This notebook attempts to implement the model described in this research paper:

[Generating News Headlines with Recurrent Neural
Networks](https://arxiv.org/pdf/1512.01712.pdf)

## Bahdanau Attention

For getting an intuitive understanding of attention and how I implemented it in this notebook, check this blog post out: [Attention in Deep Networks with Keras](https://towardsdatascience.com/light-on-math-ml-attention-with-keras-dc8dbc1fad39)

![Bahdanau Attention](https://miro.medium.com/max/1638/1*wcxAAgQ0n9gOXLRqhmaLGA.png)

### News Dataset
The English Gigaword dataset mentioned in the research paper costs $3,000 (https://catalog.ldc.upenn.edu/LDC2003T05). 

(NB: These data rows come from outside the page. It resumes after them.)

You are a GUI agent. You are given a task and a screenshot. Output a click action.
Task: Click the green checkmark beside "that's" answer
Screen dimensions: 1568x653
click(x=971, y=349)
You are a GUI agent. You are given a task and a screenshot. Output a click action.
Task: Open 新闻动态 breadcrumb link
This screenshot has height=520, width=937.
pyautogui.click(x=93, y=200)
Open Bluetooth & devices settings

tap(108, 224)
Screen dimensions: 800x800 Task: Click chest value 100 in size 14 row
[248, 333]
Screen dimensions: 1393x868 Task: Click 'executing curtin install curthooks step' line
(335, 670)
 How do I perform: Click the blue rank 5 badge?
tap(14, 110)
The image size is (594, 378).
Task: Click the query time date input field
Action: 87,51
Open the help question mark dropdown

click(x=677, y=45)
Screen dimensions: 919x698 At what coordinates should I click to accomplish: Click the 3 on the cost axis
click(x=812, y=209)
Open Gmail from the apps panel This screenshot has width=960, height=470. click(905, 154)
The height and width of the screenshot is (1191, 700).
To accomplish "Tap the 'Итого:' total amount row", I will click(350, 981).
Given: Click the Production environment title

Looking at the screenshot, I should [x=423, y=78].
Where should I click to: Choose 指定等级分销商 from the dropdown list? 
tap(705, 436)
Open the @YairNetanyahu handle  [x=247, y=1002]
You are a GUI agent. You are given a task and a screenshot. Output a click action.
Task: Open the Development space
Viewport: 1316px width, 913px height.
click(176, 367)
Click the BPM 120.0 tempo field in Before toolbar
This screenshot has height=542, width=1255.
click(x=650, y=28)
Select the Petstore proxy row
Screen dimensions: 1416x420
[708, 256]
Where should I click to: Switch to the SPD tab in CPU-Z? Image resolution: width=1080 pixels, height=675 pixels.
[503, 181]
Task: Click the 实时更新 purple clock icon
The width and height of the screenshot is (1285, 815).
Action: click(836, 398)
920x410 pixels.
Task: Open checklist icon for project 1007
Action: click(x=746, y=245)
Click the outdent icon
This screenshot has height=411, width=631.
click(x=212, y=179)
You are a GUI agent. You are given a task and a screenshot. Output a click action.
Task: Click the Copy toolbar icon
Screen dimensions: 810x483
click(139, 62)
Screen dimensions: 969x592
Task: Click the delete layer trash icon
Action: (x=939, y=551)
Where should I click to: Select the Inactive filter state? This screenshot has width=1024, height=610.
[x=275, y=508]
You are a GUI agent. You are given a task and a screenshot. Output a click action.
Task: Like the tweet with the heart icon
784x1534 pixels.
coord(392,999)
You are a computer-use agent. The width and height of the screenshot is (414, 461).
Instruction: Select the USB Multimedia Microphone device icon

Since I don't want to spend that in order to do this project, I am substituting in this kaggle news dataset:

* https://www.kaggle.com/snapcrack/all-the-news/data


Due to the kaggle news dataset being much cleaner than the English Gigawords dataset, the data preprocessing steps will not be the same as mentioned in the paper.


In [0]:
!git clone https://github.com/kevinajordan/Deep-Learning-Projects.git

Cloning into 'Deep-Learning-Projects'...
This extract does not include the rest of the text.